● Material provided
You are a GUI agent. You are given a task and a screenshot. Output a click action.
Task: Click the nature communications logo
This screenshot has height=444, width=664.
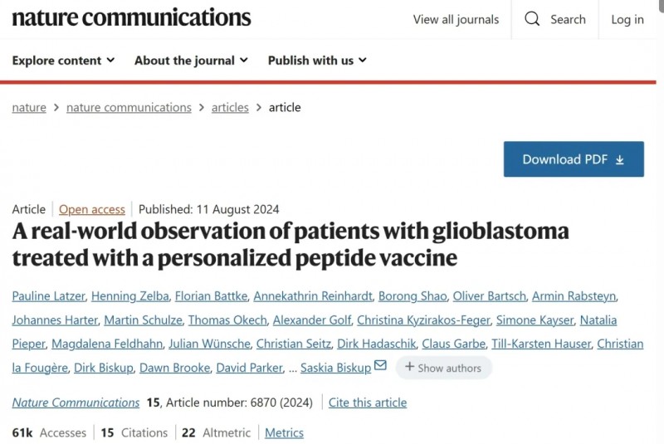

--

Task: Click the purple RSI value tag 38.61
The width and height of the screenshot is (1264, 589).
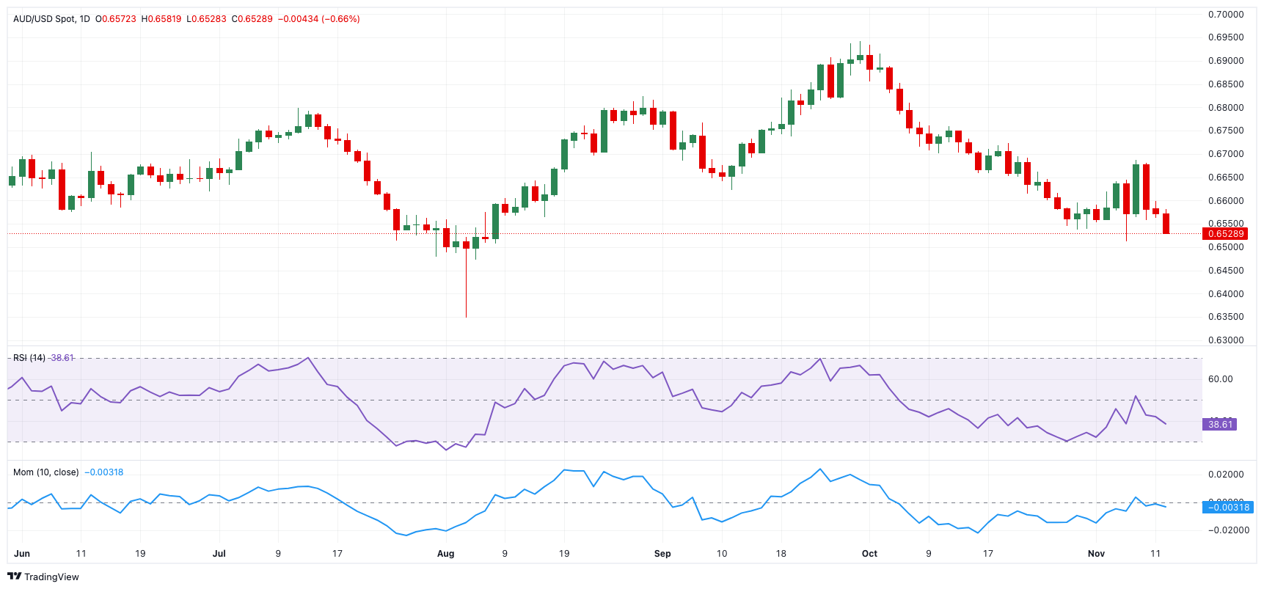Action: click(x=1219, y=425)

...

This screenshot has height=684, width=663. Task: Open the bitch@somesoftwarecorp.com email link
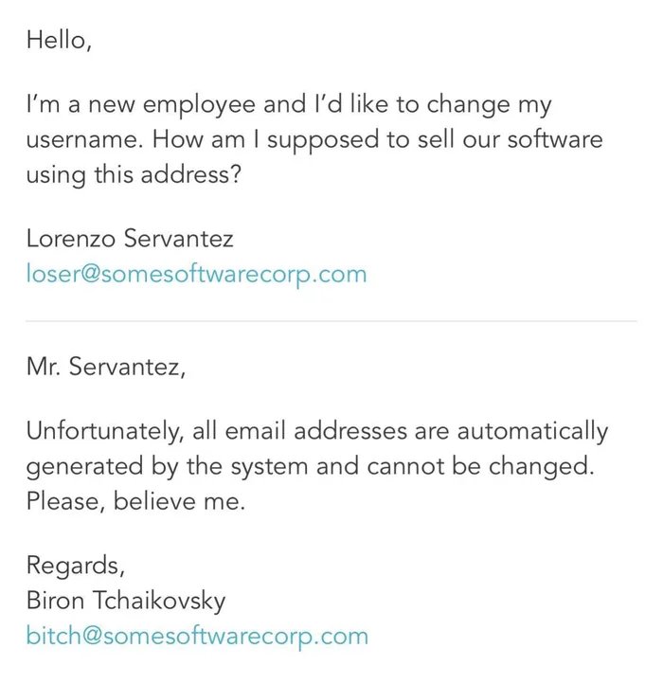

● What you will do
Your reply should hold all the lines from the listing above in which "This" appears.

● Response
This screenshot has height=444, width=664.
This screenshot has height=684, width=663. Task: Open the bitch@somesoftwarecorp.com email link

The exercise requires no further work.